§ STUDY MATERIAL
┌──
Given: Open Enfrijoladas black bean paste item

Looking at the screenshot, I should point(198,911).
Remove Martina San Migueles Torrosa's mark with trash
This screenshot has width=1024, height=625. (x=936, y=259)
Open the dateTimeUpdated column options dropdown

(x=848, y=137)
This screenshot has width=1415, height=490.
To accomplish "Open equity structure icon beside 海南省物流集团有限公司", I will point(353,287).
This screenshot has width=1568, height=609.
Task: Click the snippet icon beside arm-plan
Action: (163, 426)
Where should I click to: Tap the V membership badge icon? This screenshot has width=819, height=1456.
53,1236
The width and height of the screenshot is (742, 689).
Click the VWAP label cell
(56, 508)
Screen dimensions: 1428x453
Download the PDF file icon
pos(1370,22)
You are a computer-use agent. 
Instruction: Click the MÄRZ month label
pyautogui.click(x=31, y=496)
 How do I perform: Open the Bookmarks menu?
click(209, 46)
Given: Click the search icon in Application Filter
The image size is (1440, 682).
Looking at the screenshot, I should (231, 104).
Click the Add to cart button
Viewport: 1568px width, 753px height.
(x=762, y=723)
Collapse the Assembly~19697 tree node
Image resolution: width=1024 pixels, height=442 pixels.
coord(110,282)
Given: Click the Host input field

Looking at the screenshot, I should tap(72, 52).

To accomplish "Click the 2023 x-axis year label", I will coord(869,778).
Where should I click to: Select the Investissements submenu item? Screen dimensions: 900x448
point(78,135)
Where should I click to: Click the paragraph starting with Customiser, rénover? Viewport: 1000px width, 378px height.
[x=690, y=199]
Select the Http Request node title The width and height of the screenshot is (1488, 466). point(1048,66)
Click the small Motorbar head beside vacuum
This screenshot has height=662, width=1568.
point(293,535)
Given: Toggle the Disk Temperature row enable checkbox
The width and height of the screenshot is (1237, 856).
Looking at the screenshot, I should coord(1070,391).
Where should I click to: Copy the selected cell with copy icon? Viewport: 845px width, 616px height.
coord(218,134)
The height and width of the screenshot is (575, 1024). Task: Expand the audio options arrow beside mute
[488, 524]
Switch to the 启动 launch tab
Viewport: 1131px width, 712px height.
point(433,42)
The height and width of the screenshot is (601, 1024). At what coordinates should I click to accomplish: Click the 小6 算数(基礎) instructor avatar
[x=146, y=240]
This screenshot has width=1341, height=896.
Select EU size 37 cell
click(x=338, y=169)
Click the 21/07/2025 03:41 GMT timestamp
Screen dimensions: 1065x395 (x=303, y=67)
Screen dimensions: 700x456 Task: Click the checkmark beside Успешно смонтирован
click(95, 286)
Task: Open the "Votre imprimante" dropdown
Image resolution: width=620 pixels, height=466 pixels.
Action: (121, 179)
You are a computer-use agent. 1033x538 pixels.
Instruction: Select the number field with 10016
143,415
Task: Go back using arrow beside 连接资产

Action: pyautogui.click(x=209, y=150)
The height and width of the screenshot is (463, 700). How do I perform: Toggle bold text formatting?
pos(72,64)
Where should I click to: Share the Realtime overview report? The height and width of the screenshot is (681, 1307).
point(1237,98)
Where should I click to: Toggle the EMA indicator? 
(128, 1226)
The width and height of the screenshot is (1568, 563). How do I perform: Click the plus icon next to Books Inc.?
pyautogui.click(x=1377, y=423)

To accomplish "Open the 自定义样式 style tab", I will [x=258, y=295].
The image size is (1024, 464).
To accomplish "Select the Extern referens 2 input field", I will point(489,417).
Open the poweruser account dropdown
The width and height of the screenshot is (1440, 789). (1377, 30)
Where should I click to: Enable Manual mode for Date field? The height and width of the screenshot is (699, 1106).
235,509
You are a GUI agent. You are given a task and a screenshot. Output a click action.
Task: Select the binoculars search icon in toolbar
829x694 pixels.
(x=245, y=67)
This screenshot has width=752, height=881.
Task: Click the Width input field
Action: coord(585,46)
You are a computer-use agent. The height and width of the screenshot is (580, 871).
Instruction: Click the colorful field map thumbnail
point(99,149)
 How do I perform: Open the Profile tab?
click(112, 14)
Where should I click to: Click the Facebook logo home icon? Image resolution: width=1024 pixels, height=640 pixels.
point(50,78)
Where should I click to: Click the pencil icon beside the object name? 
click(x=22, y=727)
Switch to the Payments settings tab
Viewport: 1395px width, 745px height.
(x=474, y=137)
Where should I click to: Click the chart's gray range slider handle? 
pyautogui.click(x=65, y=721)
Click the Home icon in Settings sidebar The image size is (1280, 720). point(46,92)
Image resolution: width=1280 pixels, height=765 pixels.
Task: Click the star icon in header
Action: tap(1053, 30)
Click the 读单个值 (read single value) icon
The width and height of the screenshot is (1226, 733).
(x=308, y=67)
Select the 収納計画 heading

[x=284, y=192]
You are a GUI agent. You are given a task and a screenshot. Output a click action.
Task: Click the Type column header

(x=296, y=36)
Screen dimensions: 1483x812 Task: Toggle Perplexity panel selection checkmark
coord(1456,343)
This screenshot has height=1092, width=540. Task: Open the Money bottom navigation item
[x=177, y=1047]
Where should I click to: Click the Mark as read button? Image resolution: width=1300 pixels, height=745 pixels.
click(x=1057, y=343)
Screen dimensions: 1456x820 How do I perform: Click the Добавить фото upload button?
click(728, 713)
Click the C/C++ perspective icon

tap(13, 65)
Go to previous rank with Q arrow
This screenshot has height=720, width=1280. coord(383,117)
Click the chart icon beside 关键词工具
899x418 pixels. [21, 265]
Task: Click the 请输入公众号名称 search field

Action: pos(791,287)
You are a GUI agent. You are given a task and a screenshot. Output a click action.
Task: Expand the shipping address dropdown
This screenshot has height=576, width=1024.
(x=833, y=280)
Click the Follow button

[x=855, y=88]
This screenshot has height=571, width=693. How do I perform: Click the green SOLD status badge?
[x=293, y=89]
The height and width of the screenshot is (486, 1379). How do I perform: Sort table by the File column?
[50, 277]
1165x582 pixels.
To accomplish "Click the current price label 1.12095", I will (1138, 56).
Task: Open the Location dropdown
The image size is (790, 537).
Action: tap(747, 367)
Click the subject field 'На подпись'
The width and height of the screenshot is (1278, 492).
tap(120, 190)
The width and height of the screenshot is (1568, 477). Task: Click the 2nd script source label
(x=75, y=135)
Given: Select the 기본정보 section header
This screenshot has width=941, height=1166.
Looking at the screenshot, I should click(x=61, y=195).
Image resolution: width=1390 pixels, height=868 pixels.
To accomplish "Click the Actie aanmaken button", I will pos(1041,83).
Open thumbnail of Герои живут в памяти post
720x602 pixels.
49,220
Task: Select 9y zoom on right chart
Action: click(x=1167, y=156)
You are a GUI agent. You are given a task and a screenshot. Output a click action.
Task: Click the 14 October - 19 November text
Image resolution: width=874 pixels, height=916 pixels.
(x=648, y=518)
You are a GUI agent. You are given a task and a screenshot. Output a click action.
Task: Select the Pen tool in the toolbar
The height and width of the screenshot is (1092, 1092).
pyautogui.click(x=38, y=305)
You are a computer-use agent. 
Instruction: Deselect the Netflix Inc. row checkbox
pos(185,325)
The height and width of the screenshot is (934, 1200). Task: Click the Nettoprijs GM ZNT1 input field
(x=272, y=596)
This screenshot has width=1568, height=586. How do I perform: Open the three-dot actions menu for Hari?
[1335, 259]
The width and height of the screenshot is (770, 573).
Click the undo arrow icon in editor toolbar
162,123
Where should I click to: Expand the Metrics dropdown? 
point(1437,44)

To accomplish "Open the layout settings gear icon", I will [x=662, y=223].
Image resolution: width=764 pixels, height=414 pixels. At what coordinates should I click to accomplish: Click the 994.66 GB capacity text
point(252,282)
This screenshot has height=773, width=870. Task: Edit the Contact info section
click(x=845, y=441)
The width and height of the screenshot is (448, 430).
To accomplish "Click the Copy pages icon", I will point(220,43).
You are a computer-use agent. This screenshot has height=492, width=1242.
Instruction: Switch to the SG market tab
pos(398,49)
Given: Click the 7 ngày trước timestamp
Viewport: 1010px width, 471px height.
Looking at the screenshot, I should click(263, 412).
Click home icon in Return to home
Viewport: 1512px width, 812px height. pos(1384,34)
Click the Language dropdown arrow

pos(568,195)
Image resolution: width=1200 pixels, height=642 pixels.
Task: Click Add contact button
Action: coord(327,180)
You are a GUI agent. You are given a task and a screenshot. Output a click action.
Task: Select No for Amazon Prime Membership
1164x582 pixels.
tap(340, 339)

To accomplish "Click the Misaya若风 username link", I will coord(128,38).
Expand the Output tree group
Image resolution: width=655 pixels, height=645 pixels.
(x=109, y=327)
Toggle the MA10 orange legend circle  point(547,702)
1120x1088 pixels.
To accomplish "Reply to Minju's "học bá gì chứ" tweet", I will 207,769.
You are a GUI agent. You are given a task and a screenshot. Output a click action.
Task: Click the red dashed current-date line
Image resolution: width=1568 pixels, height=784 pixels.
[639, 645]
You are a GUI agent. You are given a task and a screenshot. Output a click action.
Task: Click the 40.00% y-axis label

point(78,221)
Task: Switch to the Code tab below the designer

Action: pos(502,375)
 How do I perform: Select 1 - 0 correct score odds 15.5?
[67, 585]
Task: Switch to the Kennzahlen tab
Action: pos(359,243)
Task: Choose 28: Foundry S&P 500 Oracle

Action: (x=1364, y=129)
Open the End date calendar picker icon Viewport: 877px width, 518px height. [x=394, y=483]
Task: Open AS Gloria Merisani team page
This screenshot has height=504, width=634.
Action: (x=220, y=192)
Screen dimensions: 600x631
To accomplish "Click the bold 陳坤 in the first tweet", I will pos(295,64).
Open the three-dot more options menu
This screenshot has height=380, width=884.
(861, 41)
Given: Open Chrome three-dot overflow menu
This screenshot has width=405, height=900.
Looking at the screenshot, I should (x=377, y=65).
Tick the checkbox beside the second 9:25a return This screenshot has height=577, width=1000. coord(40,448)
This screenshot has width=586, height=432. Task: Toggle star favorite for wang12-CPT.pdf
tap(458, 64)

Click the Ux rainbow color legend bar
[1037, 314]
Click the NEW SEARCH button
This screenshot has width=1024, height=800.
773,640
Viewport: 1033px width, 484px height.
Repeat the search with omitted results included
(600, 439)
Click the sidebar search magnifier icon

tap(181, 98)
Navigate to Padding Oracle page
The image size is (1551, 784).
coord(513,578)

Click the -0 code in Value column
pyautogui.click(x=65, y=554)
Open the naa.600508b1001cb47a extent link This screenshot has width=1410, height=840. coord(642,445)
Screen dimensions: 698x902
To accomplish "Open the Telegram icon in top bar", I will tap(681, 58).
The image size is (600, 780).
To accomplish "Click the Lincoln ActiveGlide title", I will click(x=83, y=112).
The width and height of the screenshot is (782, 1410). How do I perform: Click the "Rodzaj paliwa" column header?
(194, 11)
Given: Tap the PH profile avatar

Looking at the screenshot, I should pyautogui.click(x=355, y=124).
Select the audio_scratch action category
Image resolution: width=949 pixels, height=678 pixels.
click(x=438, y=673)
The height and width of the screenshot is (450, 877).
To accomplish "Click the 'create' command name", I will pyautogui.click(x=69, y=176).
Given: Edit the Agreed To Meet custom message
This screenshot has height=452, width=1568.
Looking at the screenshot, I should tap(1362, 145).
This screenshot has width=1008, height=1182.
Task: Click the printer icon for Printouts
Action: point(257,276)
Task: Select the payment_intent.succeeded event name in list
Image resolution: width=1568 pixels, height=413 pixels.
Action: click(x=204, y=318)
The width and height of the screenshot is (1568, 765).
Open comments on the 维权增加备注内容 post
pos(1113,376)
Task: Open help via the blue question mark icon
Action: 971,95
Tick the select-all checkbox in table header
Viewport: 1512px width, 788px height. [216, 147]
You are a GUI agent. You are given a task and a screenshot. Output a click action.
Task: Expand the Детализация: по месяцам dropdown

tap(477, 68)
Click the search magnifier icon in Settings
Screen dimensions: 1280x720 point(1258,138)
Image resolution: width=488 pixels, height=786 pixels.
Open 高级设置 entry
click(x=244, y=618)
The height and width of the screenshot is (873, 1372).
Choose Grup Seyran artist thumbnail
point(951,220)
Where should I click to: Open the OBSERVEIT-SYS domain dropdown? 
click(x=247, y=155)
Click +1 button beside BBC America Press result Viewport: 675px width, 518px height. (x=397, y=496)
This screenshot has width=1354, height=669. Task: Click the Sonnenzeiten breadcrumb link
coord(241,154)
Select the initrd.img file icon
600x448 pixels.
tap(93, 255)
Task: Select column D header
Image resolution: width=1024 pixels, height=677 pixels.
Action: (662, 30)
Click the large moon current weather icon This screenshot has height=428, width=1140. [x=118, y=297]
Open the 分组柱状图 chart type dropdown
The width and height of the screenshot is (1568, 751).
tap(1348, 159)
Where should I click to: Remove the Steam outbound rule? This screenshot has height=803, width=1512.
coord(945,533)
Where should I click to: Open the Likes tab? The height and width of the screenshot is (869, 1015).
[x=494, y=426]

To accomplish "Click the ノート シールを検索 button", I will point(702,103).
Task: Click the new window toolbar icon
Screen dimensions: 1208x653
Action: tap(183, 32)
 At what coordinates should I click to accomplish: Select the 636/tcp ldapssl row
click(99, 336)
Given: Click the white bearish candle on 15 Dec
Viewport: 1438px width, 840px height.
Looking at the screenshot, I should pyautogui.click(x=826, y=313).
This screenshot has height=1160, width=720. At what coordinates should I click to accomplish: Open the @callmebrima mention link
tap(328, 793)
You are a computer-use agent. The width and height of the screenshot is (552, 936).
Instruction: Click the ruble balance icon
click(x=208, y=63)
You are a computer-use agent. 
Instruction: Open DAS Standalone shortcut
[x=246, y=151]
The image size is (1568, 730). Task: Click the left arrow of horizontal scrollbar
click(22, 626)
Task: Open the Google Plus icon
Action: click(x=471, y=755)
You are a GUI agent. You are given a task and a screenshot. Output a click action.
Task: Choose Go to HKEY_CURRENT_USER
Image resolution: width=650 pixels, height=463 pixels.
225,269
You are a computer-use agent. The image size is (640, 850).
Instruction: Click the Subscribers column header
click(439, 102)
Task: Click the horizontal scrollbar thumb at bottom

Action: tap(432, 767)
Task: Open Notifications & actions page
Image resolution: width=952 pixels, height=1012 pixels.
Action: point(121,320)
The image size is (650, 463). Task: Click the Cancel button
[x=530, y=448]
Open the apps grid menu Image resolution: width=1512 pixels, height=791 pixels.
└──
Above are the records; repeat exactly the lines from the one holding "This screenshot has height=1160, width=720." down to the one holding "You are a computer-use agent. The image", end lines included.

This screenshot has height=1160, width=720. At what coordinates should I click to accomplish: Open the @callmebrima mention link
tap(328, 793)
You are a computer-use agent. The width and height of the screenshot is (552, 936).
Instruction: Click the ruble balance icon
click(x=208, y=63)
You are a computer-use agent. 
Instruction: Open DAS Standalone shortcut
[x=246, y=151]
The image size is (1568, 730). Task: Click the left arrow of horizontal scrollbar
click(22, 626)
Task: Open the Google Plus icon
Action: click(x=471, y=755)
You are a GUI agent. You are given a task and a screenshot. Output a click action.
Task: Choose Go to HKEY_CURRENT_USER
Image resolution: width=650 pixels, height=463 pixels.
225,269
You are a computer-use agent. The image size is (640, 850).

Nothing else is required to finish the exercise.